TASK DETAILS. Turn the material below into a JSON list of strings, one string per line, leaving out blank lines and any pictures.

ENTRIES.
━━━━━━━━━━━━━━━━━━━━

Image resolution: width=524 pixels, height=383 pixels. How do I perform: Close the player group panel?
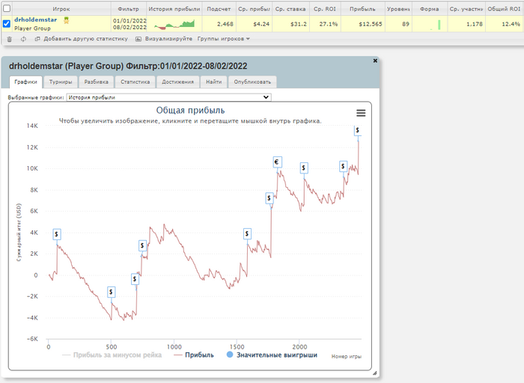tap(375, 61)
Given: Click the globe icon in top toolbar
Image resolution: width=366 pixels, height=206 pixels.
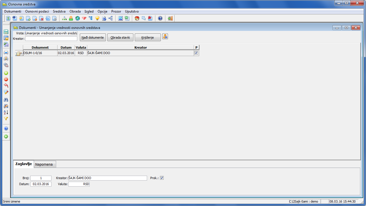Looking at the screenshot, I should (78, 19).
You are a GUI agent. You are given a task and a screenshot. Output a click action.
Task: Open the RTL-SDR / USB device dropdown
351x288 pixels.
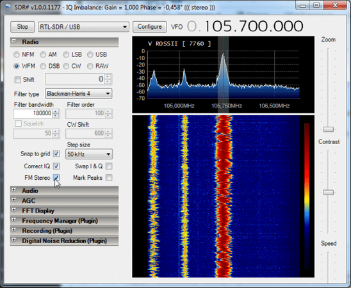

━━━━━━━━━━━━━━━━━━━━

TASK SOLUTION.
[
  "Image resolution: width=524 pixels, height=383 pixels. How do I perform: Close the player group panel?",
  "tap(375, 61)",
  "Given: Click the globe icon in top toolbar",
  "Image resolution: width=366 pixels, height=206 pixels.",
  "Looking at the screenshot, I should (78, 19).",
  "You are a GUI agent. You are given a task and a screenshot. Output a click action.",
  "Task: Open the RTL-SDR / USB device dropdown",
  "351x288 pixels."
]